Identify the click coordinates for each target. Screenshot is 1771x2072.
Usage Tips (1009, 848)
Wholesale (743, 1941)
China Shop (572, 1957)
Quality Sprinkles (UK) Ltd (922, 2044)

### [Instructions to follow]
Set down each entry again, unchanged.

### [Worked solution]
Identify the click coordinates for each target. Screenshot is 1771x2072.
Usage Tips (1009, 848)
Wholesale (743, 1941)
China Shop (572, 1957)
Quality Sprinkles (UK) Ltd (922, 2044)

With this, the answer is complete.